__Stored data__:
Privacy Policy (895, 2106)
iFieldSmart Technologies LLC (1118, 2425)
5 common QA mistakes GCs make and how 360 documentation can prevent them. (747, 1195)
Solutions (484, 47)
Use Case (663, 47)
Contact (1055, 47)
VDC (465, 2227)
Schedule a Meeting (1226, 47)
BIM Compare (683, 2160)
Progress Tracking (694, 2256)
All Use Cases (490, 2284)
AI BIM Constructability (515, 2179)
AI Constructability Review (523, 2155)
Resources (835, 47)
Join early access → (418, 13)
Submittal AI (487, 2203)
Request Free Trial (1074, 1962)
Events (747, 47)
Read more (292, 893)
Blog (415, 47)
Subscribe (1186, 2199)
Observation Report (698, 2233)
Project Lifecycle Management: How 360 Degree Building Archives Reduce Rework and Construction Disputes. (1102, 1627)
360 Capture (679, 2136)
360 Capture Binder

__What the task requires__: Go through the data above and return every line exactly.

__Exercise output__:
Privacy Policy (895, 2106)
iFieldSmart Technologies LLC (1118, 2425)
5 common QA mistakes GCs make and how 360 documentation can prevent them. (747, 1195)
Solutions (484, 47)
Use Case (663, 47)
Contact (1055, 47)
VDC (465, 2227)
Schedule a Meeting (1226, 47)
BIM Compare (683, 2160)
Progress Tracking (694, 2256)
All Use Cases (490, 2284)
AI BIM Constructability (515, 2179)
AI Constructability Review (523, 2155)
Resources (835, 47)
Join early access → (418, 13)
Submittal AI (487, 2203)
Request Free Trial (1074, 1962)
Events (747, 47)
Read more (292, 893)
Blog (415, 47)
Subscribe (1186, 2199)
Observation Report (698, 2233)
Project Lifecycle Management: How 360 Degree Building Archives Reduce Rework and Construction Disputes. (1102, 1627)
360 Capture (679, 2136)
360 Capture Binder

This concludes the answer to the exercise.